I signed up for a workshop with Jeffrey Davis at the Taos Summer Writer’s Conference this past July. He uses mindfulness practices to smooth transitions between our multiple selves (writer/mother/wife/friend/asylum resident).
It’s the first writing workshop I’ve attended that blew the lid off my creativity (others have deepened and expanded my craft but not touched the how of my writing). Characters came faster, deeper and easier. My capacity to notice details expanded tenfold. (“It’s like a drug cabinet that is all in your brain.”) My understanding of my own process has resulted in the longest consistent stretch of daily writing practice I’ve ever experienced (as in, six out of seven days in the weeks since the conference, all while visiting friends, traveling, picking kids up from camp, going on family vacation, and getting kids ready for school).
A colleague also participated in the Taos conference. Her afternoon workshop was in the same room as my morning one.
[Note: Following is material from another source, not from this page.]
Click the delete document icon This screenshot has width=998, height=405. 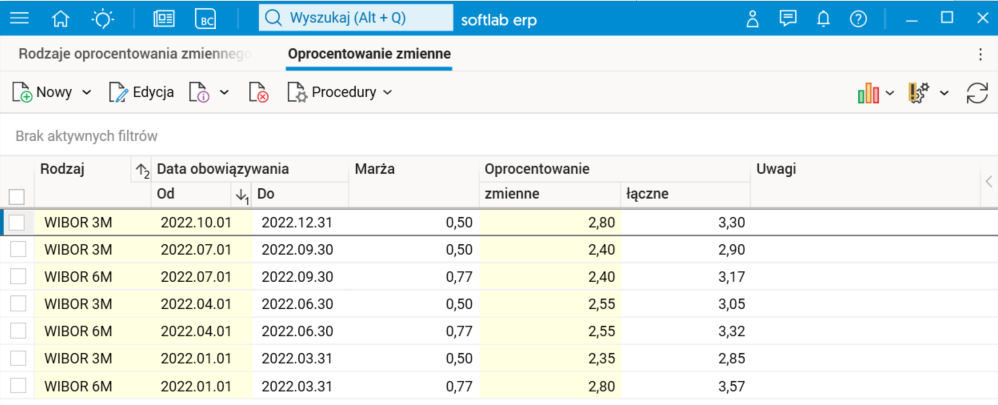pyautogui.click(x=258, y=92)
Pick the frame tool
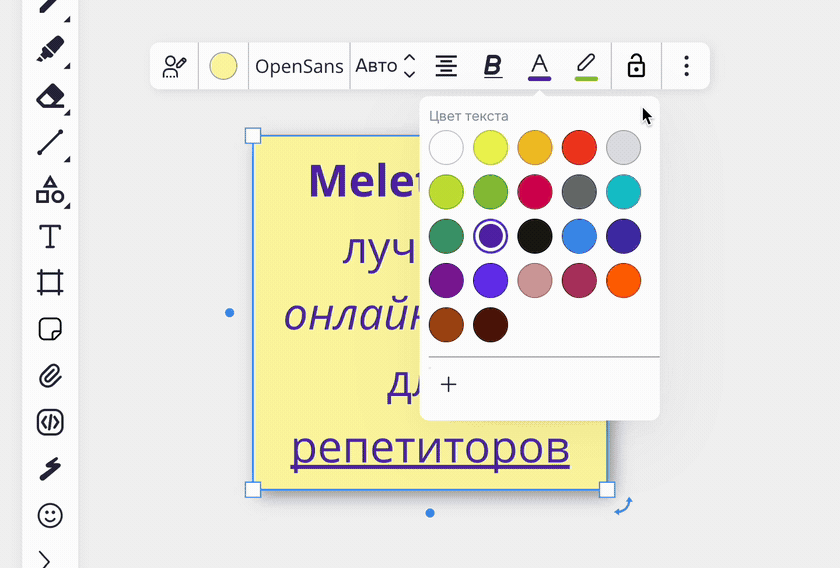840x568 pixels. point(50,282)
And her workshop leader disparaged the driftwood that our morning workshop left in the center of the table. “This is disgusting, what is this, take it away, I didn’t bring that,” are all words my colleague reported her afternoon leader saying. Many of the other workshop participants, my colleague reported, “followed the leader” and joined in the disparagement, suggesting graffiti on the driftwood, etcetera.
Several years ago I would have been offended and upset. This year, I felt only sadness that fellow writers — aspiring and established, teacher and students — engaged in this dismissive diminishment.
We cannot know what will work for another writer. For another human being.
And so when I heard that some #Black Lives Matter people took the microphone away from Bernie Sanders, I thought, well, maybe that’s not so bad.
Maybe it’s time to say: we’re going to do it differently. We’re not going to cede the microphone. We’re going to meditate on driftwood.
Maybe it is time for us white folk to sit down and shut up and listen.
Maybe it is time to consider that meditating on driftwood could yield powerful stories.
Maybe powerful stories will lead to powerful actions.
Maybe powerful actions will expand our souls.
Maybe expanded souls would have room to hold the world’s simultaneous realities: our own experiences are true and the (different) experiences of others are equally true.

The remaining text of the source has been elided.